Вот уже лет, примерно, около двадцати, с того самого тусклого мартовского утра, когда Петр Васильевич вернулся со скорых, небогатых даже и по тому голодному времени похорон жены, жизнь его приобрела подобие часового круга, где всякая цифирь отличалась от другой не цветом и содержанием, а только условной сутью.

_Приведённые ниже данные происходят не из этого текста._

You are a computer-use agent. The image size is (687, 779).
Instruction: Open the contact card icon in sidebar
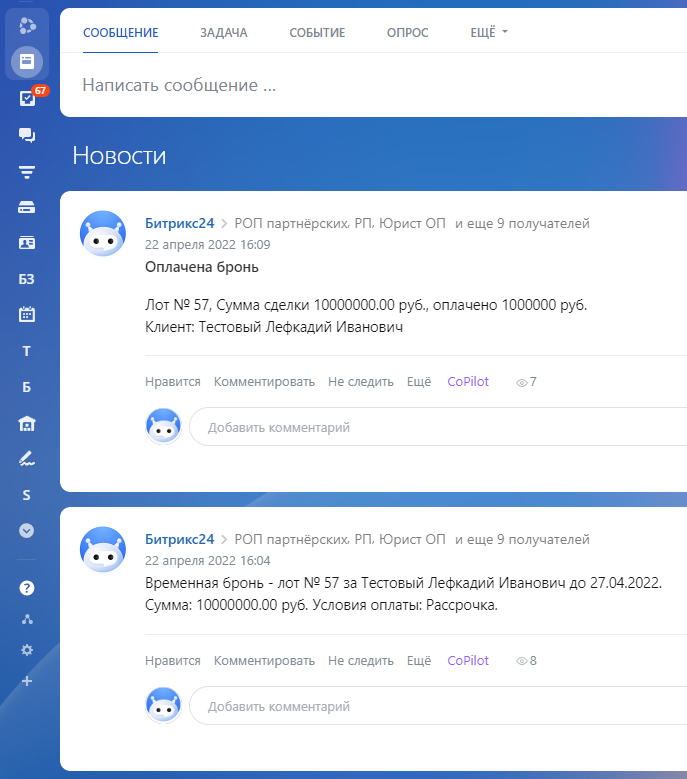click(x=27, y=243)
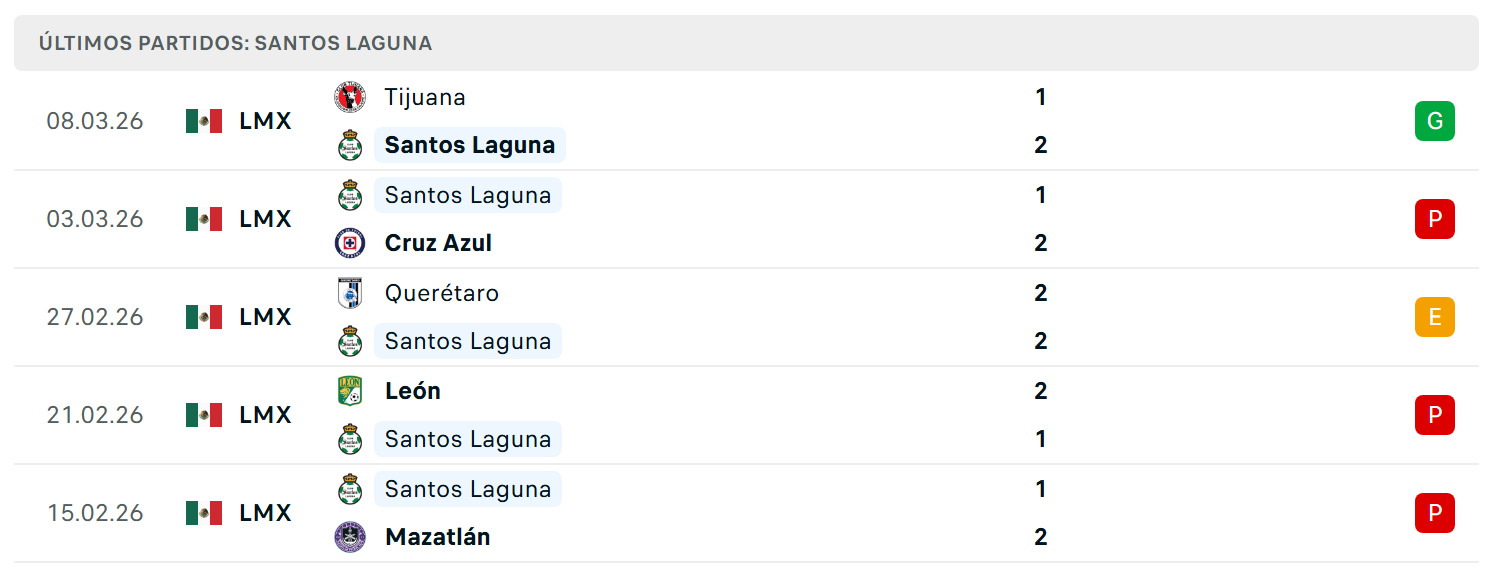Click the red P badge for Cruz Azul match
Image resolution: width=1494 pixels, height=579 pixels.
(x=1435, y=219)
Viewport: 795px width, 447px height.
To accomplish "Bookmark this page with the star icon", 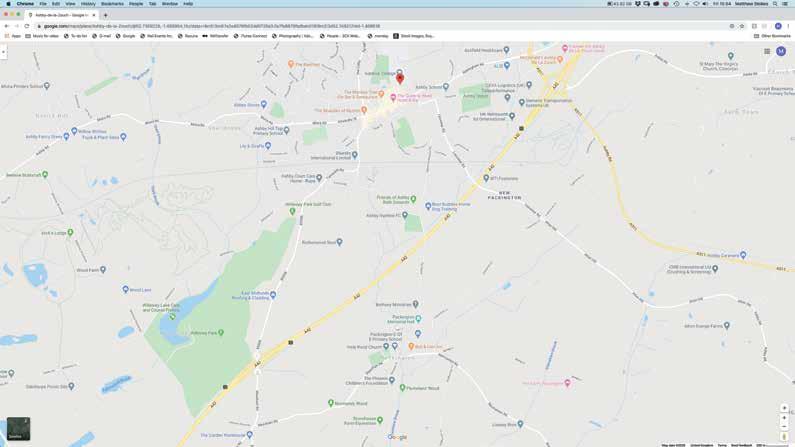I will coord(742,26).
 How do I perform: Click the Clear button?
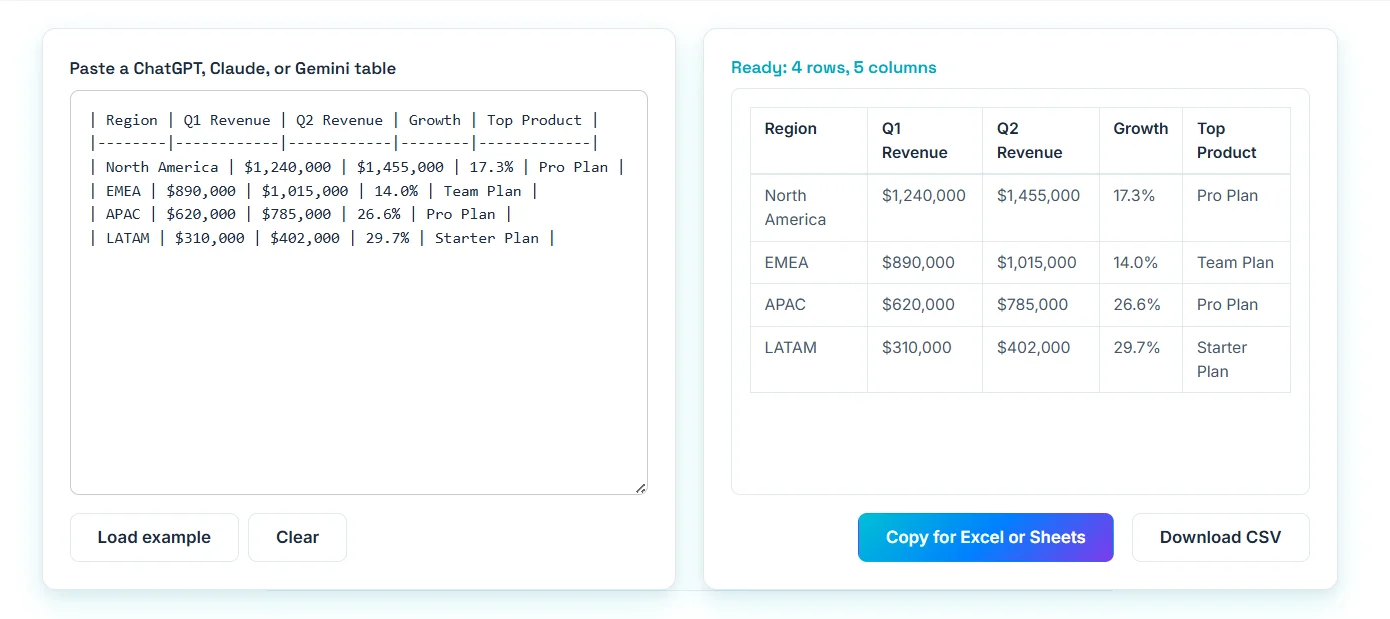pos(297,537)
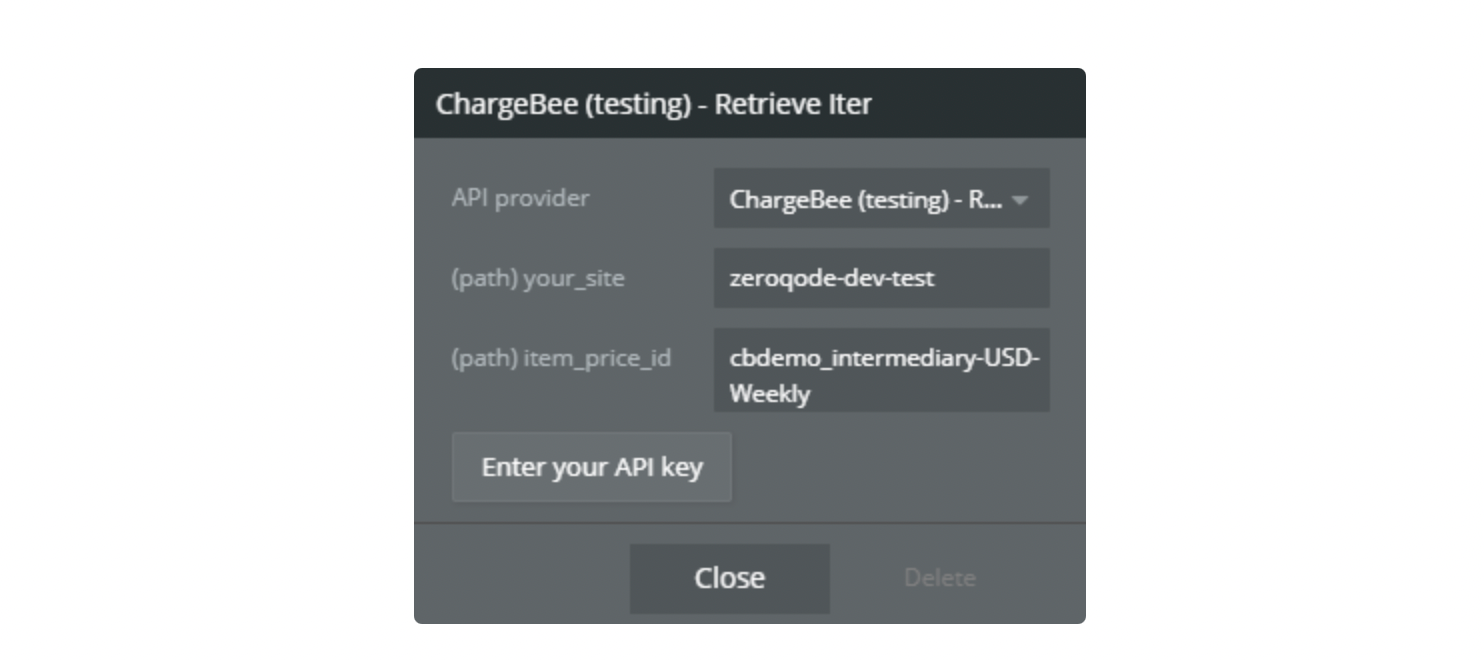Image resolution: width=1484 pixels, height=660 pixels.
Task: Expand the API provider combo box
Action: (x=881, y=198)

Еще лежа он знал, что ровно в семь встанет, постучит в дощатую перегородку, что отделяет его комнату от светелки дочери Антонины, и та, по обыкновению, не ответит, но ему и без того будет ясно, что она услышала и уже поднялась, и вскоре бесшумно начнет свою ежеутреннюю работу: включит плитку и возьмется за сооружение для него шестиместной «кочубеевской» яичницы.
Потом он неспеша, со вкусом поплескается перед рукомойником, медлительно облачит себя в свои обычные доспехи: бумажные китайские брюки, шерстяные носки (мерзнут ноги!), ботинки на микропорке, косоворотку, суконный, еще довоенных времен жилет и чешский пиджак, купленный дочерью по случаю.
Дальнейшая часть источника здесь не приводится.